PROVIDED PASSAGE:
'''
The pipe characterization tool 116 can be operably disposed in the multiple nested conductive pipes being investigated in a wellbore. The pipe characterization tool 116 can be moved along a longitudinal axis of the pipe characterization tool 116 and/or a longitudinal axis of the multiple nested conductive pipes being investigated using conventional mechanisms of the oil and gas industry, such as but limited to, wireline operations. The pipe characterization tool 116 can be configured to obtain measurements, at multiple sequential times, of the multiple nested conductive pipes subsequent to placement or prior to placement of at least one of the multiple nested conductive pipes in a wellbore. For example, in some embodiments, the pipe characterization tool 116 can obtain first measurements of the multiple nested conductive pipes at a first time subsequent to placement of at least one of the multiple nested conductive pipes in a wellbore. The pipe characterization tool 116 can then obtain second measurements of the multiple nested conductive pipes at a second time subsequent to the first time.

The system 100 can also comprise processing circuitry 1020. The processing circuitry 1020 can be arranged to calculate a thickness change of the multiple nested conductive pipes with respect to any two measurements of thickness. For example, the processing circuitry 1020 can calculate a thickness change of the multiple nested conductive pipes from a first time to a second time to detect metal loss or thickness loss at the second time relative to the first time. Based on this thickness change, the processing circuitry 1020 can predict a future thickness of the multiple nested conductive pipes, and generate a well treatment decision based on the future thickness. In an embodiment, processing circuitry 1020 can be realized as a single processor or a group of processors. Processors of the group of processors can operate independently depending on an assigned function. The processing circuitry 1020 can be realized as one or more application-specific integrated circuits (ASICs). The processing circuitry 1020 can be arranged to determine total thickness of the multiple nested conductive pipes and the thickness of individual pipes of the multiple nested conductive pipes based on the received measurements received from the pipe characterization tool 116 as taught herein.

In controlling operation of the components of system 1000 to execute schemes associated with investigation of multiple nested conductive pipes, the processing circuitry 1020 can direct access of data to and from a database, e.g., a database stored in the memory 1035. The database can include parameters and/or expected parameters for the pipes being investigated such as, but not limited to, diameter (d), magnetic permeability (μ), and electrical conductivity (σ). These parameters can be stored and retrieved using identification information of respective pipes, e.g., RFID tags disposed on respective pipes, using any type or structure of database access command (e.g., Structured Query Language (SQL) commands).
'''
WORK TO COMPLETE:
**1)** Decide whether each statement agrees with the pipe characterization passage. Answer yes or no, and quote the words from the passage that settle it.
(a) The processing circuitry 1020 can take the form of one or more application-specific integrated circuits.
(b) The pipe characterization tool 116 takes its second measurements before its first measurements.
(c) Pipe parameters can be stored and retrieved using RFID tags on the pipes.
**2)** Name every pipe parameter that the pipe characterization passage gives as an example of what the database can include, along with its symbol.
**3)** Answer these questions from the pipe characterization passage:
(a) What can a thickness change from a first time to a second time be used to detect?
(b) What does the processing circuitry 1020 generate based on the predicted future thickness?
(c) What kind of command is given as an example for accessing the database?
The listing after this passage comes from a separate source.

DATASET EXCERPT:
'''
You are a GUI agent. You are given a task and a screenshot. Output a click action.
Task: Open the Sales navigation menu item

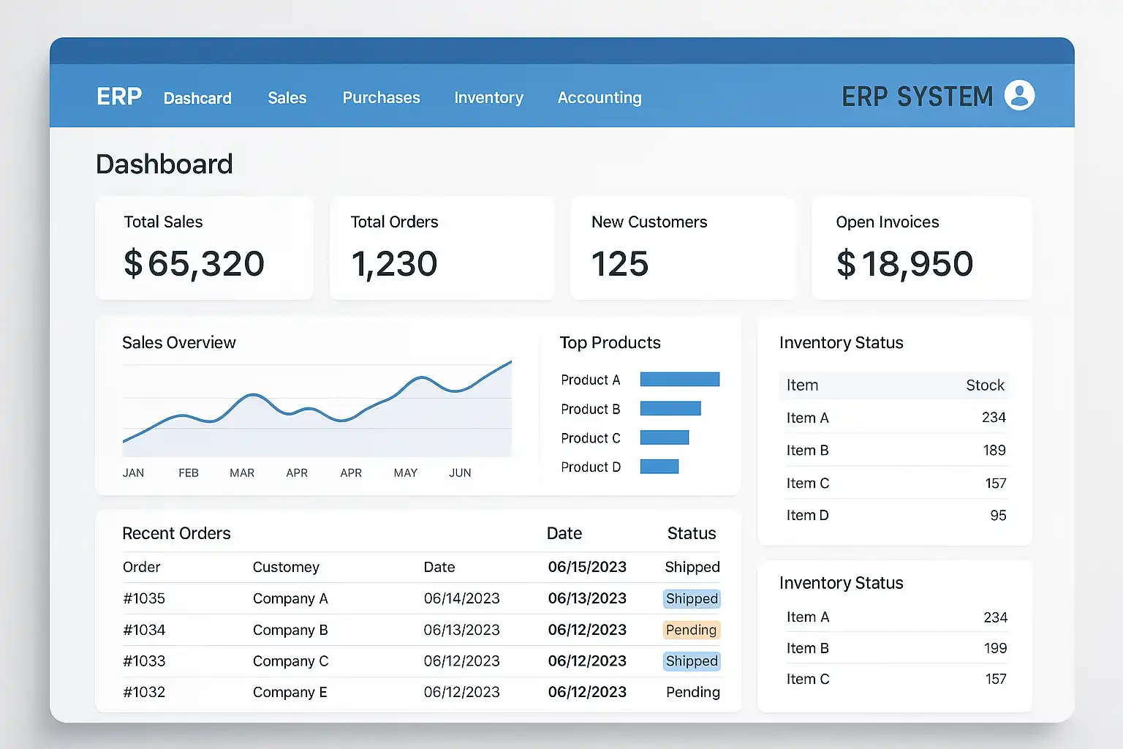pos(287,98)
'''
OUTPUTS IN ORDER:
**1)**
(a) Yes: "The processing circuitry 1020 can be realized as one or more application-specific integrated circuits (ASICs)."
(b) No: "at a second time subsequent to the first time"
(c) Yes: "e.g., RFID tags disposed on respective pipes"

**2)** diameter (d), magnetic permeability (μ), electrical conductivity (σ)

**3)**
(a) Metal loss or thickness loss at the second time relative to the first time.
(b) A well treatment decision.
(c) Structured Query Language (SQL) commands.